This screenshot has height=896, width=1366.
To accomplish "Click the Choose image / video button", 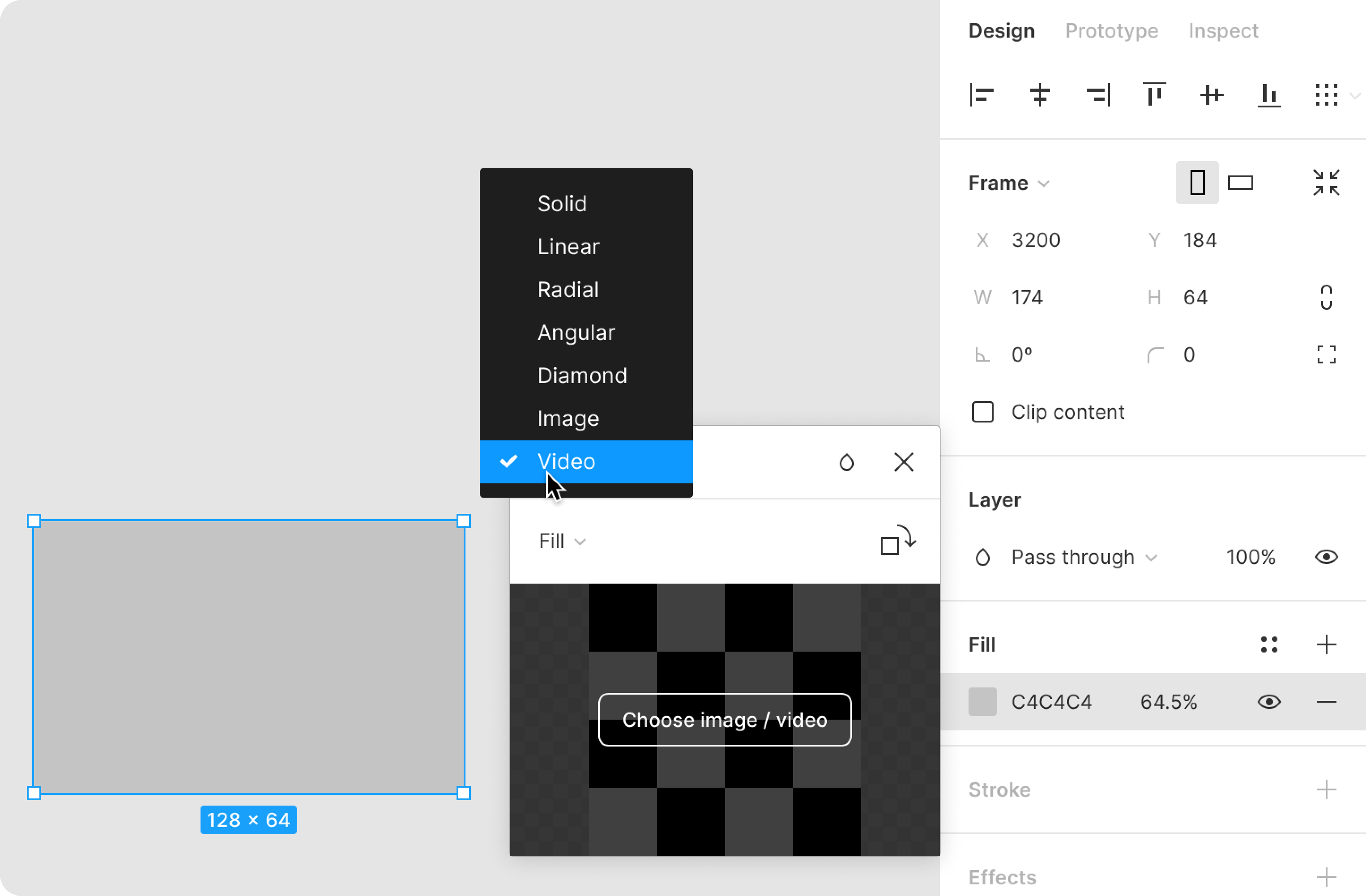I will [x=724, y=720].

---

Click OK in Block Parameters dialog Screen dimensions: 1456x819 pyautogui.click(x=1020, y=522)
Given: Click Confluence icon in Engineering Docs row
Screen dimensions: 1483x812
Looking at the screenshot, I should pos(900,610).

--

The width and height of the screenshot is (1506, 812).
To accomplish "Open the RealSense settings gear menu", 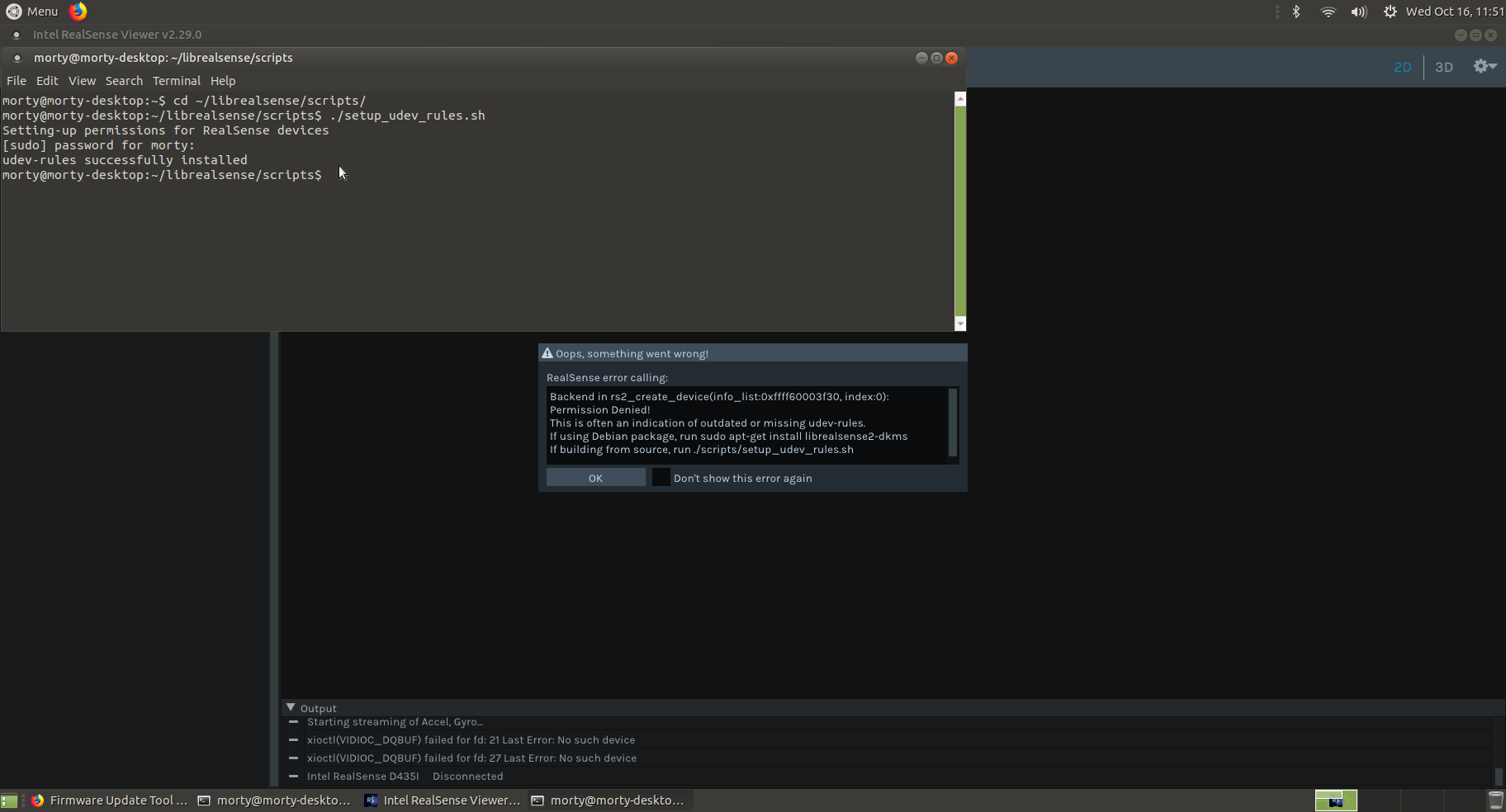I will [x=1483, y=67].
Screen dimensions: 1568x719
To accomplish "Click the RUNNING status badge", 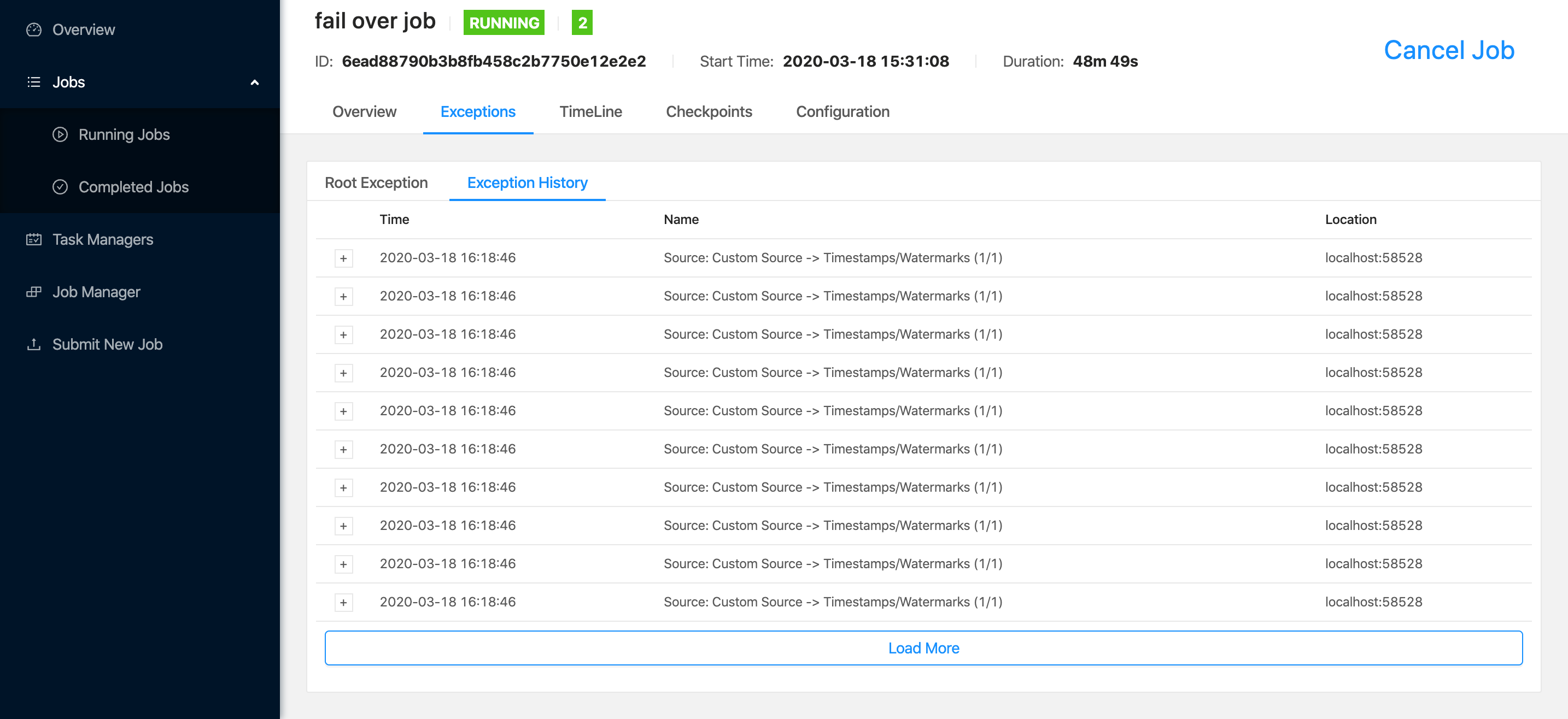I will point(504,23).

Instructions to follow: Reproduce every line of the records containing the string "width".

Response box:
This screenshot has height=896, width=1366.
The width and height of the screenshot is (1506, 812).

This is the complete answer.